Almost no information about Love had been released to the press – "real sex in 3D" was about as much as anyone knew – but Noé’s reputation for the virile and visceral preceded him. (I’ve been at screenings of his work where people have vomited and fainted, which is roughly the equivalent of crying at a Pixar film.)
But even though Love delivered the expected scandalous images – in three throbbing dimensions, no less – the acid afterburn and frenzied discussion that always followed his other work was weirdly absent, and it more or less dropped off the radar until its UK release this week. In short, Noé had made his first forgettable film.

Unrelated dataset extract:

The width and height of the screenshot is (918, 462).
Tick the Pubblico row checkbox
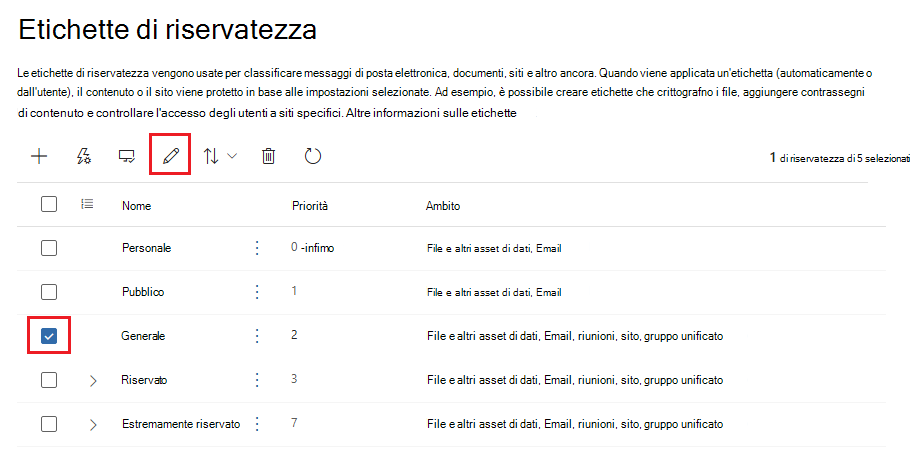(x=49, y=292)
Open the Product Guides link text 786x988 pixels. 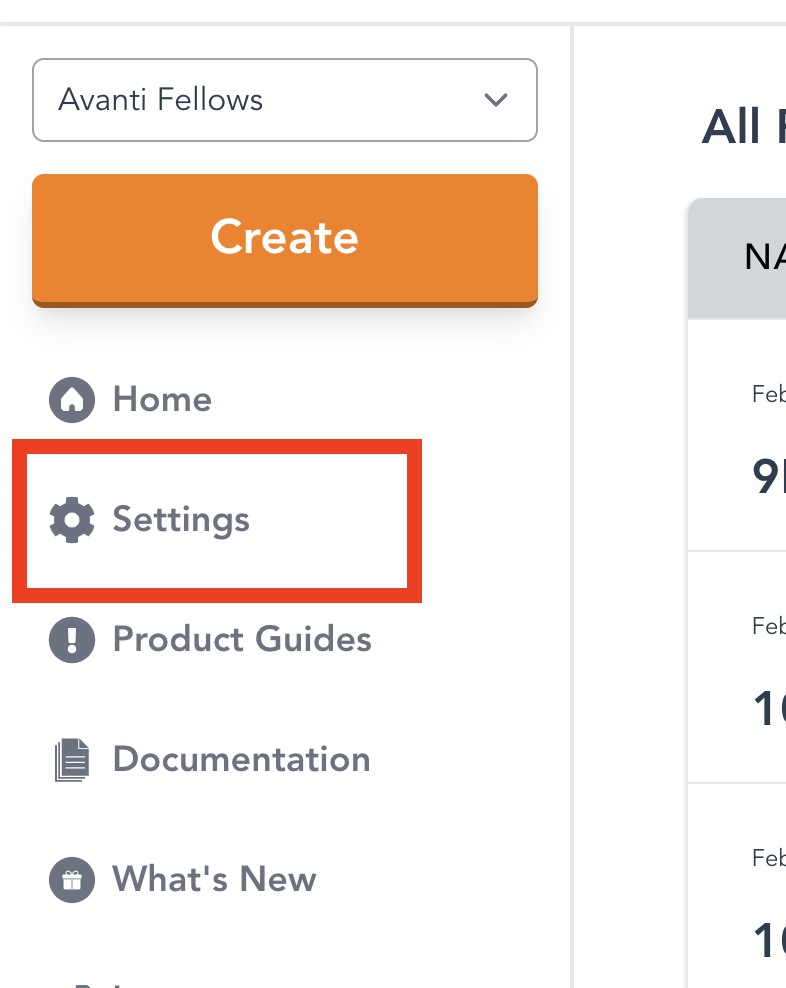(242, 640)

I mention this because, as a committed Noé fan, forgettable was the last thing I expected Love to be – and its forgettability comes down to the fact it never feels like much more than an experiment, or a scrappy demo reel for a better-thought-out film that hasn’t been made yet.
The aim is to defang one of cinema’s last taboos: the depiction of real sex. And Love does this by depicting it over and over again, until watching it feels like the most natural thing in the world. What sets Love apart from ordinary pornography – what might disqualify it as pornography full stop, in fact – is that the sex takes place within the context of a romantic relationship.
“Sentimental sexuality” is how its lead character, a very Noé-like film student called Murphy (Karl Glusman), puts it – before adding, “Why haven’t we seen that before in cinema?” Strictly speaking, of course, we have: In the Realm of the Senses did it almost 40 years ago, while the glorious, sweat-and-snot-soaked Blue is the Warmest Colour was almost nothing but.
Neither of those films got down to business as quickly as Love, though, which opens with a sustained static shot of a naked couple manually pleasuring each other on a bed. The scene has a serene, coffee-table quality all the way down to the soundtrack, which is gently pattering rain and Erik Satie. It feels like Noé is clearing the air, getting the giggling and blushing over with before the film begins in earnest.
What follows, as well as lots more of the above, is a romantic melodrama told in flashback. The couple on the bed are Murphy and Electra (Aomi Muyock), a French art student and his former girlfriend. In the present, Murphy lives with Omi (Klara Kristin) and their two-year-old son in what we’re given to understand is a bland, domesticated hell.
But a concerned telephone call from Electra’s mother (her daughter has gone missing) sends him spinning off into X-rated reverie, and he mentally retraces the course of their romance – the exhilarating sex and emotional chaos, and the various betrayals that brought it to a distinctly unhappy ending.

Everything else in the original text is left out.